**What is being asked**
Duplicate the listing below line for line, without changing anything.

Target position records
+++
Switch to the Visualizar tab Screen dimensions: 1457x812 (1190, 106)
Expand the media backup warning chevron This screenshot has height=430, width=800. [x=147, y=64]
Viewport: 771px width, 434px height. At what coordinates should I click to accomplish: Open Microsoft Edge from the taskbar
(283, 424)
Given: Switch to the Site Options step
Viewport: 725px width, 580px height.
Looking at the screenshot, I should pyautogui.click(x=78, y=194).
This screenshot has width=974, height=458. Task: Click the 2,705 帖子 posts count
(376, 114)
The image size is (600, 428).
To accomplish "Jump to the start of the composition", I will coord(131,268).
+++
**Correct response**
Switch to the Visualizar tab Screen dimensions: 1457x812 (1190, 106)
Expand the media backup warning chevron This screenshot has height=430, width=800. [x=147, y=64]
Viewport: 771px width, 434px height. At what coordinates should I click to accomplish: Open Microsoft Edge from the taskbar
(283, 424)
Given: Switch to the Site Options step
Viewport: 725px width, 580px height.
Looking at the screenshot, I should pyautogui.click(x=78, y=194).
This screenshot has width=974, height=458. Task: Click the 2,705 帖子 posts count
(376, 114)
The image size is (600, 428).
To accomplish "Jump to the start of the composition", I will coord(131,268).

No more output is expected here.